Knight, J. (2008). Joint and double degree programmes: vexing questions and issues. Observatory on Borderless Higher Education. Download

Double and joint degree programmes – an important worldwide development in internationalising higher education – but one that is raising questions and eyebrows

This is a quote from the introduction:

"What is meant when one refers to joint, or double or multiple or combined degrees? Are they the same or different? How are they organised? Does a double degree mean ’two for one’? Do the degrees come from ’degree mills’? Does it mean that if you pass exams from all partner institutions offering the same programme you can get multiple degrees? Can you get a Bachelor’s and Master’s degree from different countries by completing a combined and shorter programme of study? Are the qualifications legitimate and recognised? Can students stay at the home institution and get a second foreign degree by taking some extra courses by distance? If students study at the foreign partner institution for two semesters does it mean they get its degree as well? Are double degree programmes the same as twinning programmes? If students complete one joint programme provided by two institutions and get two degrees isn’t this double counting - sort of academic fraud? These questions are not made up - they are real. They come from academics and students who are interested, but unsure, about what a joint or double degree means and involves.

Internationalisation of higher education is innovating and growing so quickly that we are seeing many new initiatives as well as unexpected developments and results - both positive and negative. This applies to international collaborative programmes such as double and joint degrees. The interest in them is exploding but so is the confusion. The purpose of this report is to 1) examine the different meanings of double and joint degree programmes around the world and the driving rationales, 2) identify core concepts and elements, and 3) propose a working definition and typology that will help to answer some of these troubling questions and provide some clarity on the meaning, rationales and key issues involved in international joint, double, multiple and combined degree programmes.

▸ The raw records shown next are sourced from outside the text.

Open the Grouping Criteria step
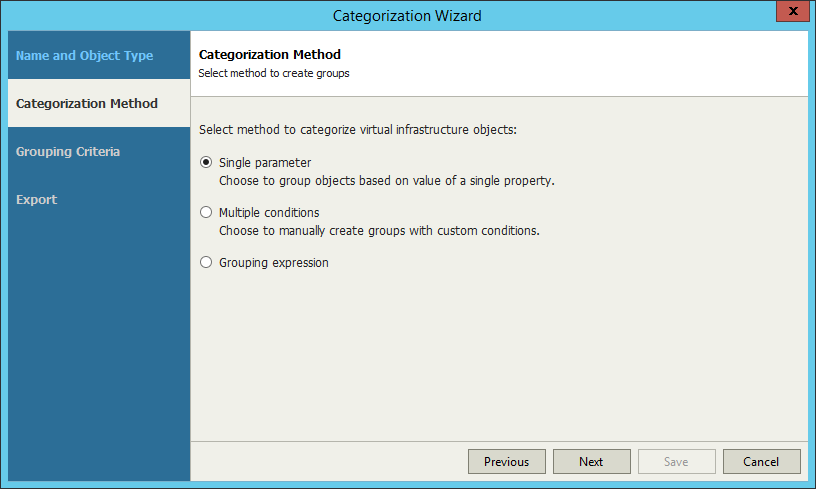The width and height of the screenshot is (816, 489). tap(68, 151)
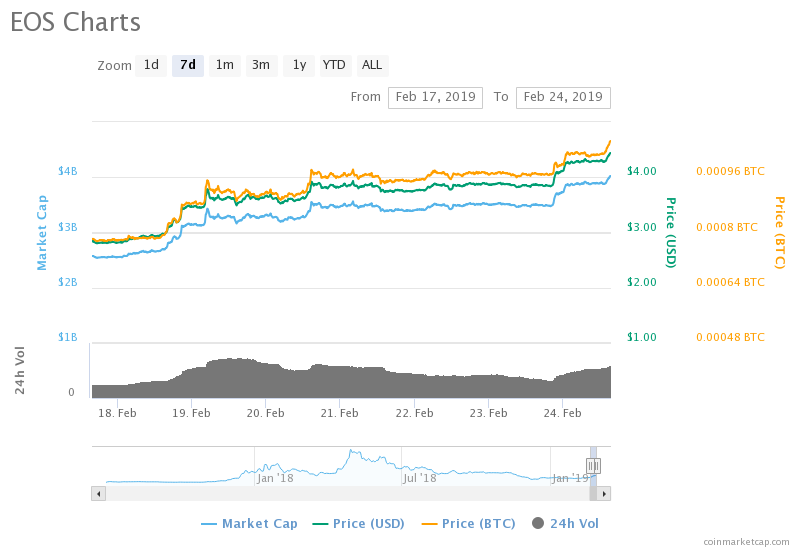The height and width of the screenshot is (550, 800).
Task: Switch zoom to 1m
Action: coord(225,66)
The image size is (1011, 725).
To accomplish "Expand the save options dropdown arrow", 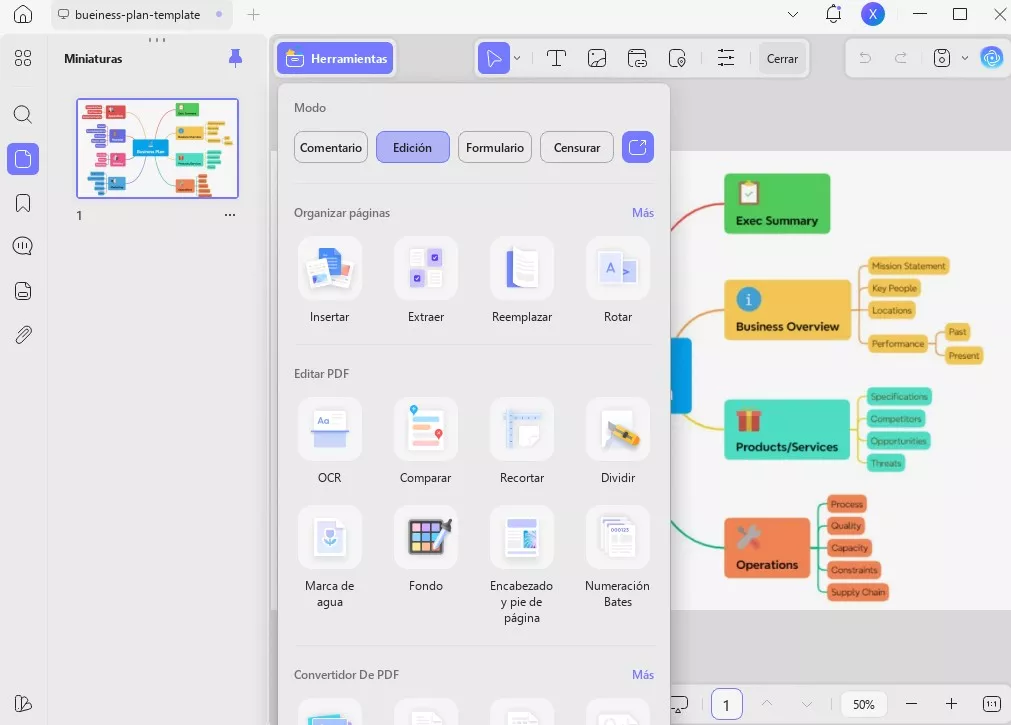I will coord(964,58).
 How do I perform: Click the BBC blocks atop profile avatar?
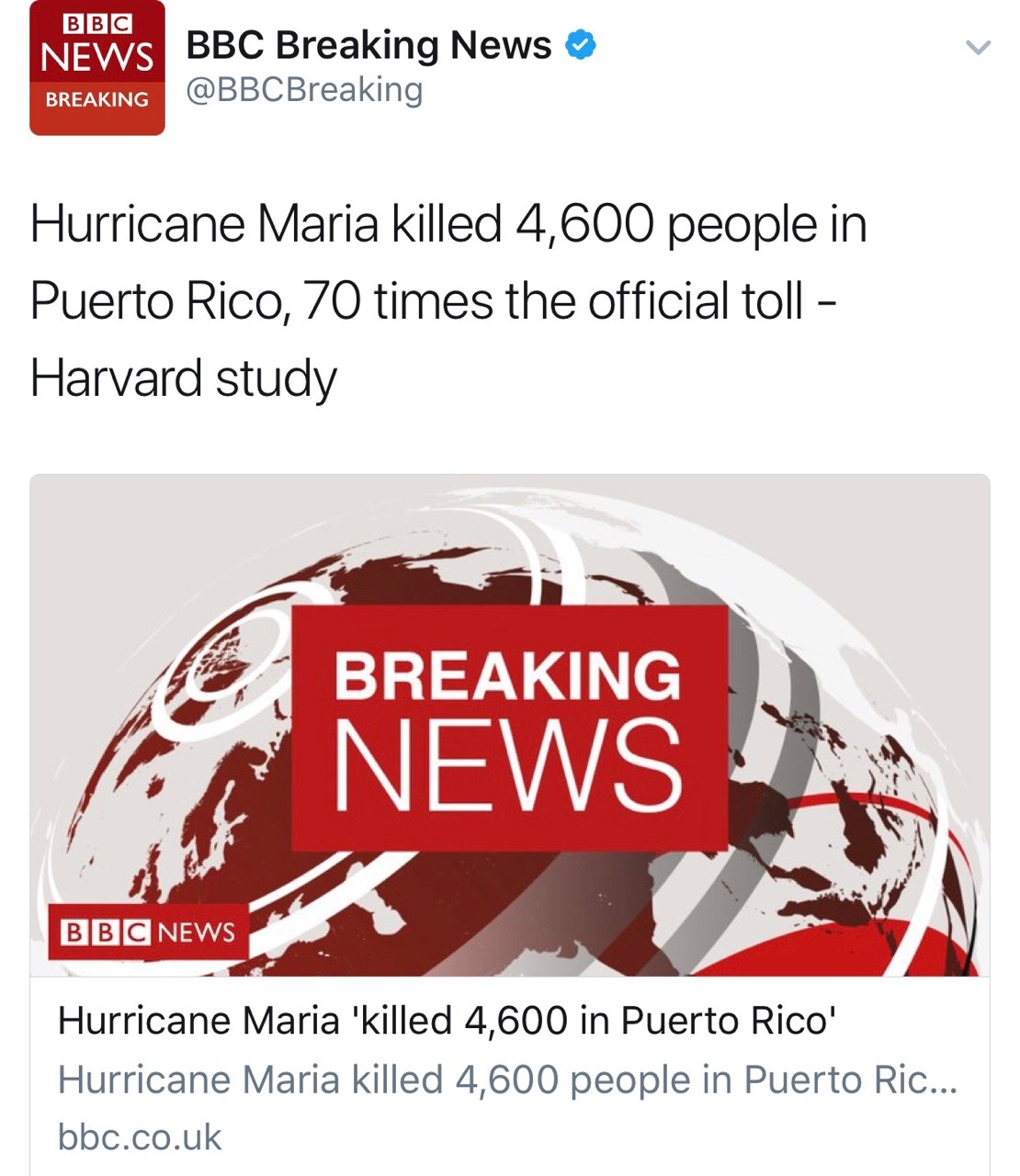97,23
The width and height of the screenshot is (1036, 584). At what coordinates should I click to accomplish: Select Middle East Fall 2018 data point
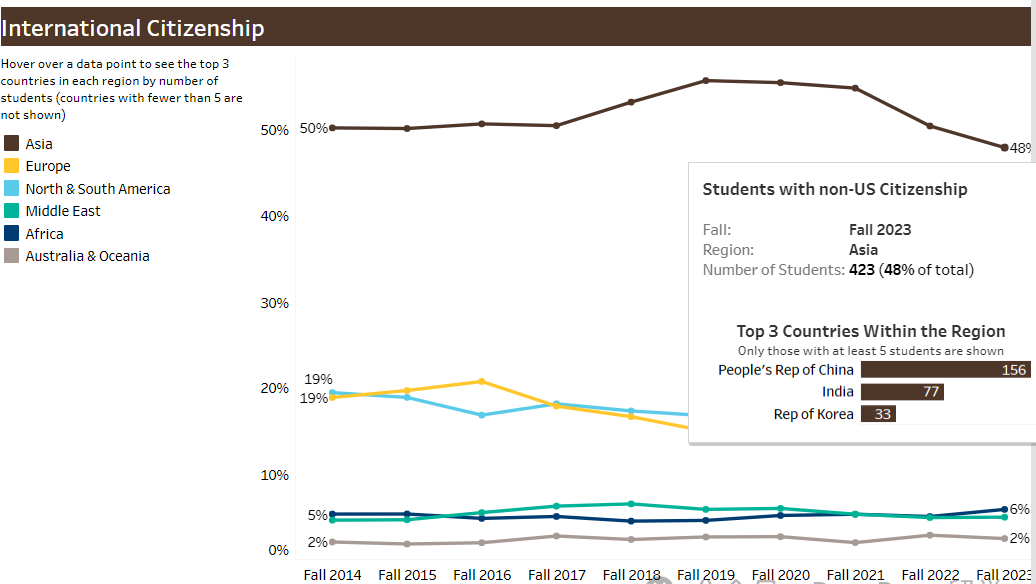(x=631, y=504)
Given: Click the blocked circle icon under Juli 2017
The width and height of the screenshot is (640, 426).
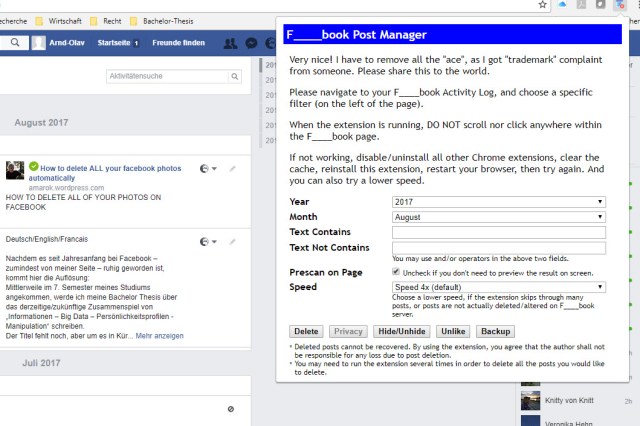Looking at the screenshot, I should (x=231, y=409).
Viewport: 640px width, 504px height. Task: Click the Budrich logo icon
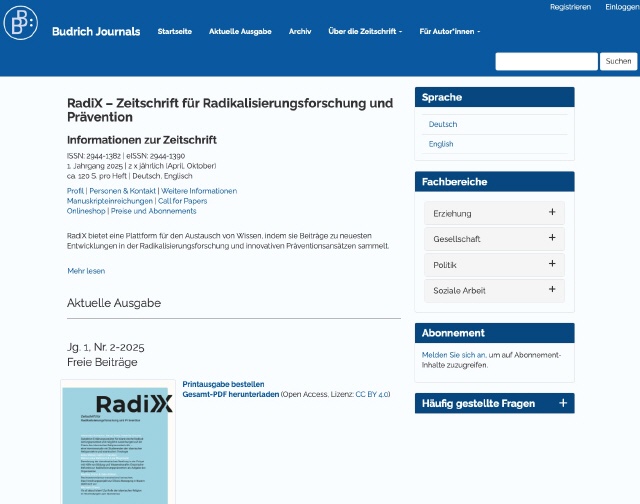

It is important to acknowledge that Europe is the leader in raising the importance, identifying the value, and promoting the organisation of these types of collaborative degree programmes. As will be discussed in the report, joint degrees are seen as a principal instrument for developing the European Higher Education Area (EHEA) and for improving the competitiveness of European higher education around the world. But Europe’s leadership does not mean that it has all the answers, a fact it is the first to recognise and which spurs it to undertake important research. Surveys completed by European organisations have identified many issues associated with joint and double degree and have produced guidelines of good practice. Many recognised experts and studies have specifically addressed the vexing issue of defining terms and identifying key concepts and challenges1. This report acknowledges and builds on the foundational work of these experts and tries to develop a typology that will relate to institutions and organisations in all regions of the world. It is a daunting challenge and thus the proposed working definitions are definitely a work in progress. The analysis may raise more questions than answers. But, if this in turn makes international educators give more attention to the subject of joint and double degrees, the goal will be met."